On a warm, clear July morning after a five-hour journey by rail through ragged deciduous forest and marshy clearings, our train slowed and stopped by the platform. The brilliant afternoon sun reflected of the metal-and-glass station festooned with a sign proudly announcing, WELCOME TO TYUMEN. The building, one of the major stops on the Trans-Siberian railroad, had been recently renovated, as was apparent in its ever-changing electronic tableaux announcing arrivals and departures, its spotless, mostly white modern interior. The Russian Railways have become a billion-dollar business with competitive prices; clean and comfortable cars; efficient services; and modern, well-kept stations. The station and service to Tyumen were no exception.

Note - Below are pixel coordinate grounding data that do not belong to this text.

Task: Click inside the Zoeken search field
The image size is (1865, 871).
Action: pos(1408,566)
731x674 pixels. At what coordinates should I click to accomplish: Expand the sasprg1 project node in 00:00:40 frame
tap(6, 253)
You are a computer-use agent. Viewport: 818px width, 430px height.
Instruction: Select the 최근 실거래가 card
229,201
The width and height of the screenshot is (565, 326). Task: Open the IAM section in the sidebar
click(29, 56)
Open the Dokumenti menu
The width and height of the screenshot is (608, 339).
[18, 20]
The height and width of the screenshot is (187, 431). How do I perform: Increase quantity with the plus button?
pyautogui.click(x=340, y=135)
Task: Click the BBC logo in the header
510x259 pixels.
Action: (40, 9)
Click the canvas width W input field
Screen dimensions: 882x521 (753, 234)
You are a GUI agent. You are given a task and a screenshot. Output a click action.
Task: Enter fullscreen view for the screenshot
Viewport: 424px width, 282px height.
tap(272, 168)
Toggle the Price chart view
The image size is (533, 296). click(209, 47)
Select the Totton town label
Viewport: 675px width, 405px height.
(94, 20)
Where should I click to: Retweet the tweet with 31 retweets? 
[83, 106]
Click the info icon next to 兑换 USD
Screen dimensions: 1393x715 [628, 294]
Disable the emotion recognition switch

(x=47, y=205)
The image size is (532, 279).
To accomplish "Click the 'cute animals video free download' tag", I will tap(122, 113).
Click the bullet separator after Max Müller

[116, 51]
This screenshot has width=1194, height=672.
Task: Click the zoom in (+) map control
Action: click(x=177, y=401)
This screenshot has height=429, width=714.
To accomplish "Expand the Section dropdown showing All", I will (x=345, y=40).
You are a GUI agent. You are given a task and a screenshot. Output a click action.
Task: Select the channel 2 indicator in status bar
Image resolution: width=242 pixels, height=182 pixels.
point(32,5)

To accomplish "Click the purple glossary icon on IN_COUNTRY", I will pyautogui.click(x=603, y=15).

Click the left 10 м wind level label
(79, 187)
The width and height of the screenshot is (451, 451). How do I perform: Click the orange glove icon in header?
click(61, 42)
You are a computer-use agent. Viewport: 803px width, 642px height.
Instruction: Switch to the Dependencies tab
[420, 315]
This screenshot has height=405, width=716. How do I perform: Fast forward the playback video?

Founded in 1586, Tyumen, the current hub of the Russian oil industry, has had an even shinier look than most. After all, 64 percent of the region’s oil reserves, as well as nine-tenths of its natural gas, lie nearby. The Antipinsky Refinery alone, for example, processed almost eight thousand tons of oil in 2016. Moreover, Tyumen, population 750,000, is the capital of the vast Tyumen Oblast stretching from the border with Kazakhstan to the north, all the way to the Arctic Ocean. Compared with much of the world’s vision of oil in the deserts, Russia is different once again—its oil country is nestled in the mountains and steppes of western Siberia.
Moscow’s mayor Sergei Sobyanin was once governor here. Since assuming office in 2010, he has been busy transforming Moscow into a grander, if more congested, version of Tyumen. (As one might imagine, this has not gone down well with urbane Muscovites.) In particular, he has broadened many sidewalks downtown to, in places, forty-six feet across, which has constricted roadways and worsened Moscow’s already horrific traffic jams: an example of Sobyanin’s know-how gleaned from his years in provincial Tyumen, where he also broadened sidewalks. If it is unclear why a provincial city like Tyumen would need outsize sidewalks, it is even less comprehensible in Moscow, which is, after all, first and foremost a city of cars—small sporty Italian cars, glistening black Audis and Volvos, boxlike Mercedes SUVs. Besides, frequently inclement weather discourages pedestrians, in both cities.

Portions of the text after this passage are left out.